## About this task
Go through the material below and copy all lines with "tweet".

## Data

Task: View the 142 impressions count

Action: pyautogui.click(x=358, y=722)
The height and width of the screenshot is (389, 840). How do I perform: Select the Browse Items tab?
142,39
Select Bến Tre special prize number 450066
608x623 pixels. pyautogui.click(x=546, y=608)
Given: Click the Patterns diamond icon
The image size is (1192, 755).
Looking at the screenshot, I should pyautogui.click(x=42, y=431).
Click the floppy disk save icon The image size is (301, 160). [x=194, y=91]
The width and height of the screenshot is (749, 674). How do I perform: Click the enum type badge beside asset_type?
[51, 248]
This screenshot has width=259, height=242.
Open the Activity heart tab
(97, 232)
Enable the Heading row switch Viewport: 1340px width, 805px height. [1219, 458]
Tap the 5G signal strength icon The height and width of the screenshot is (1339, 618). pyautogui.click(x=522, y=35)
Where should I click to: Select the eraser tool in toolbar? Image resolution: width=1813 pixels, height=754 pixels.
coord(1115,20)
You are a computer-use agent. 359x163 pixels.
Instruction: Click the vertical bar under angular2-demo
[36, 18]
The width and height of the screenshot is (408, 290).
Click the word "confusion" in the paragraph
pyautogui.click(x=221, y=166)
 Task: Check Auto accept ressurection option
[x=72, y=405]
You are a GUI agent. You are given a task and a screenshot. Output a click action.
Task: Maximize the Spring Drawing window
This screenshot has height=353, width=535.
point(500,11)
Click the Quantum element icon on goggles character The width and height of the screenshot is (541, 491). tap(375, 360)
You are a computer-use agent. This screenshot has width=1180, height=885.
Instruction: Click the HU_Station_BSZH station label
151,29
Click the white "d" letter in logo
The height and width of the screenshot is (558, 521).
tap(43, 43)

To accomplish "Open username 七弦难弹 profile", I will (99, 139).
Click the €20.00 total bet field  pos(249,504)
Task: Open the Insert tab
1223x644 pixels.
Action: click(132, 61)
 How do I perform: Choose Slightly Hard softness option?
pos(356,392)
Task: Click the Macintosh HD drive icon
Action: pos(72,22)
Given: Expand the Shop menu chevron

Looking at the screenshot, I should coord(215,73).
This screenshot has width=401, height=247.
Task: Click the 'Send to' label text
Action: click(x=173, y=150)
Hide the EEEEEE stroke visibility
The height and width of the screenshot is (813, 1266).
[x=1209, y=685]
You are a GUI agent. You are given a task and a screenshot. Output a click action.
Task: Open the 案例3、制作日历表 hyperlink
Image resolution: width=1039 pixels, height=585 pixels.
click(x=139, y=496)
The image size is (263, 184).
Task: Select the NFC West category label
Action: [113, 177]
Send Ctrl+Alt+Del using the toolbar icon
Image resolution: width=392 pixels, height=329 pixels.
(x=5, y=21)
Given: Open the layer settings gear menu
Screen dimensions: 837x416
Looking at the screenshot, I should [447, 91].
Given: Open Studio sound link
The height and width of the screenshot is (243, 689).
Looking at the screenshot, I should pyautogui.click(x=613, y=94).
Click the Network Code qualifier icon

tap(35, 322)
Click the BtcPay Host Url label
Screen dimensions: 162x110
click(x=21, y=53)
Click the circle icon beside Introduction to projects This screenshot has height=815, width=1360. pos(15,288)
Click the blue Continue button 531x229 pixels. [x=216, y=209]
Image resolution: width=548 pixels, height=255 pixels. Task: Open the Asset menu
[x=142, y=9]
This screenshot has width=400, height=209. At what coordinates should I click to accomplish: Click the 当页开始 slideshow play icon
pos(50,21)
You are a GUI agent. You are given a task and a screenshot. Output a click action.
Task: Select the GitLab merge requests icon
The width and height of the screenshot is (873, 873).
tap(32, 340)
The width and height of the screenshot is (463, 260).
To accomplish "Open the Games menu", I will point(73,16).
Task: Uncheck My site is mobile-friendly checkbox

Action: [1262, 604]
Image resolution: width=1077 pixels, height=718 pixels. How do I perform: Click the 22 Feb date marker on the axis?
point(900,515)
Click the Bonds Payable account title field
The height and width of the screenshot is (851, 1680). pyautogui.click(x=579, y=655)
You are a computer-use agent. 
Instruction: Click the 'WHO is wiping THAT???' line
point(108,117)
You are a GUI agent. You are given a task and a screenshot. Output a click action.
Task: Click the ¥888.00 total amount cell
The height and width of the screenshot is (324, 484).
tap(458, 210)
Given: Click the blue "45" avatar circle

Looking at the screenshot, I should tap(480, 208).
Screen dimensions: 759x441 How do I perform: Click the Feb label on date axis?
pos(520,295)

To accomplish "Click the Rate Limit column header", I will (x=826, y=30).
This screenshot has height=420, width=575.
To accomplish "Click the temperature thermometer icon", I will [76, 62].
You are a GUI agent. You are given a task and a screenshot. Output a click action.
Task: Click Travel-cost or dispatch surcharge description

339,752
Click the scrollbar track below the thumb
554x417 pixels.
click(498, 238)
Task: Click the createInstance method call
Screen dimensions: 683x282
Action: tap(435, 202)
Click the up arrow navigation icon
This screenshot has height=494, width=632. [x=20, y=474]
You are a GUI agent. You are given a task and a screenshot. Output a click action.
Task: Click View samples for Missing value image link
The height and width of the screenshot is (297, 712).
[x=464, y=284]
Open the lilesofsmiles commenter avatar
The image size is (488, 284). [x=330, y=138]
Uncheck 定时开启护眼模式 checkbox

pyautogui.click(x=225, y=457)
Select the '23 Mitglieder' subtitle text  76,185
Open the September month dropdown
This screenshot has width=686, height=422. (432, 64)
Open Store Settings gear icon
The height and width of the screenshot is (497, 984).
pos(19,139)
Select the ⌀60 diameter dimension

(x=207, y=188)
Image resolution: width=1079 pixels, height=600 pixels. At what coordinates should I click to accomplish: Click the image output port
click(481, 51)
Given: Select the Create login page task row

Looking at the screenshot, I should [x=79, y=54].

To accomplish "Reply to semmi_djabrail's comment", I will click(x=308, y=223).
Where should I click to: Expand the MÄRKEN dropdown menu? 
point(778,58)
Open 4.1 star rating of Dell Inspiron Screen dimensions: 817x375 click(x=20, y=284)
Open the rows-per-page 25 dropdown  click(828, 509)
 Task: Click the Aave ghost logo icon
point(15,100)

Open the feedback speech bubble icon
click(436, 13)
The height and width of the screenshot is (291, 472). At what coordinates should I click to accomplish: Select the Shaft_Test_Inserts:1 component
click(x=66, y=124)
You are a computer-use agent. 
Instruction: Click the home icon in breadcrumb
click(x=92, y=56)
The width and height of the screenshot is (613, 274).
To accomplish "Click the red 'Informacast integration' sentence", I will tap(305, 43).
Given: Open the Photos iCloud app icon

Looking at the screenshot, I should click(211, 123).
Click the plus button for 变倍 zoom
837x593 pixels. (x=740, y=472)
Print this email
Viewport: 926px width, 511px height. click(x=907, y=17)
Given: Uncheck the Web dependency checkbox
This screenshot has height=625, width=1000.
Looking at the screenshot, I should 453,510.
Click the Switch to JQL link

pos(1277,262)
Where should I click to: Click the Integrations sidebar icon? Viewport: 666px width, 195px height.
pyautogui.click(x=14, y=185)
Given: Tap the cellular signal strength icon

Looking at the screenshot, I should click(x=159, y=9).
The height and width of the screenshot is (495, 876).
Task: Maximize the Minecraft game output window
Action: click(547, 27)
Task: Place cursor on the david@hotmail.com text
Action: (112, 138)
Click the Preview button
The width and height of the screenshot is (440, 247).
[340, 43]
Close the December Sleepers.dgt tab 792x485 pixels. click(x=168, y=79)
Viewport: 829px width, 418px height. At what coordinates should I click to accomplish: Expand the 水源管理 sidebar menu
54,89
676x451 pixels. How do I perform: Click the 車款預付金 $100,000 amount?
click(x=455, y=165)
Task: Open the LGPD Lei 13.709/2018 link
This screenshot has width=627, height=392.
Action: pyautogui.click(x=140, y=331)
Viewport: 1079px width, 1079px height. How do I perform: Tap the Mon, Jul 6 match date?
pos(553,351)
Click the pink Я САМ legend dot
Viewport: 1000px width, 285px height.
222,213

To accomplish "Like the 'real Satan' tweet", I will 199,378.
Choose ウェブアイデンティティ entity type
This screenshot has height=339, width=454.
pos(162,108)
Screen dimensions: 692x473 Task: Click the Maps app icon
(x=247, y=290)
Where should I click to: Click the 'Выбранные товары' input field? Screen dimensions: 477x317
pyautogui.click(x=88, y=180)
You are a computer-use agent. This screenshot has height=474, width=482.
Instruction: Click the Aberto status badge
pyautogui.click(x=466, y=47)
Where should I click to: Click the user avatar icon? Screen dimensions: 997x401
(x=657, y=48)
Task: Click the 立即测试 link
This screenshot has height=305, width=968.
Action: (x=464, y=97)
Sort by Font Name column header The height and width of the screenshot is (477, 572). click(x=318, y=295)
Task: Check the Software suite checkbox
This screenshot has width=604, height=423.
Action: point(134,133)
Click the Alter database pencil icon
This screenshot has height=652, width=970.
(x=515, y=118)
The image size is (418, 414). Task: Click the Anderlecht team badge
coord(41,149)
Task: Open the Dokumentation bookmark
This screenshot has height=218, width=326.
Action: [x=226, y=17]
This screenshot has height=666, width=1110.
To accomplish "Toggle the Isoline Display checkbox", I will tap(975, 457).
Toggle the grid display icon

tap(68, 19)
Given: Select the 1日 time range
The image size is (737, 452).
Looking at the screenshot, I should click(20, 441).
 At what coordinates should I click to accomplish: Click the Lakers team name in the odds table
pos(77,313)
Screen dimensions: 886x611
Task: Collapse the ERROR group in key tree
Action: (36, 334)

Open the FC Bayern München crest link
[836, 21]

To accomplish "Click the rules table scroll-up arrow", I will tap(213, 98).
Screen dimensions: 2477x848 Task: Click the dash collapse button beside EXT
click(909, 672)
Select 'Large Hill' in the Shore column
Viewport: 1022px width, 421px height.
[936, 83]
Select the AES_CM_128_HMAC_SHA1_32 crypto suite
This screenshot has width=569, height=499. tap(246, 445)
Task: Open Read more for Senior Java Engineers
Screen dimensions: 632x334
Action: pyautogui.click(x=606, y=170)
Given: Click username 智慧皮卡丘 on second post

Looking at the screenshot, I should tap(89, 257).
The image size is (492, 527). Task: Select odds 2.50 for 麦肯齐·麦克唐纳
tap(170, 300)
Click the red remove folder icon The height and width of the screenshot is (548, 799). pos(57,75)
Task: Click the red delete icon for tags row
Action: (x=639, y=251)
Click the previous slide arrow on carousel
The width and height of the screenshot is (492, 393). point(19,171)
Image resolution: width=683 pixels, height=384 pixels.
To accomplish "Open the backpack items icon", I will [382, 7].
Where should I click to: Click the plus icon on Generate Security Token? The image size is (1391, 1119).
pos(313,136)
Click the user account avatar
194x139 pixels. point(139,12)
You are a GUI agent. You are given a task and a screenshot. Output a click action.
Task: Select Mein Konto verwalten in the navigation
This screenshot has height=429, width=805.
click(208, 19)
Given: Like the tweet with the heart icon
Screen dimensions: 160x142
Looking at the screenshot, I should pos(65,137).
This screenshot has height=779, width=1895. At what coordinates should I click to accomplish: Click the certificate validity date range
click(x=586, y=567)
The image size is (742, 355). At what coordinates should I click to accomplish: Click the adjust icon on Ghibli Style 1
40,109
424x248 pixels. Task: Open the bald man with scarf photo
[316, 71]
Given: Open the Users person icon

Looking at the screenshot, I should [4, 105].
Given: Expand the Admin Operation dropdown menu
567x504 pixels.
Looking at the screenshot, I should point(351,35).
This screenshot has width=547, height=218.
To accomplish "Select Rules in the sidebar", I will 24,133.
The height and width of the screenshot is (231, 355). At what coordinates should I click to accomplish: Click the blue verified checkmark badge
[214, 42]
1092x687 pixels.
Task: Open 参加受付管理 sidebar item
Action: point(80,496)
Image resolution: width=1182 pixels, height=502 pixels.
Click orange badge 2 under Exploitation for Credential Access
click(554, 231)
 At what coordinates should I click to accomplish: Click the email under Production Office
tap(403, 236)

## Answer space
To accomplish "Like the 'real Satan' tweet", I will 199,378.
Given: Like the tweet with the heart icon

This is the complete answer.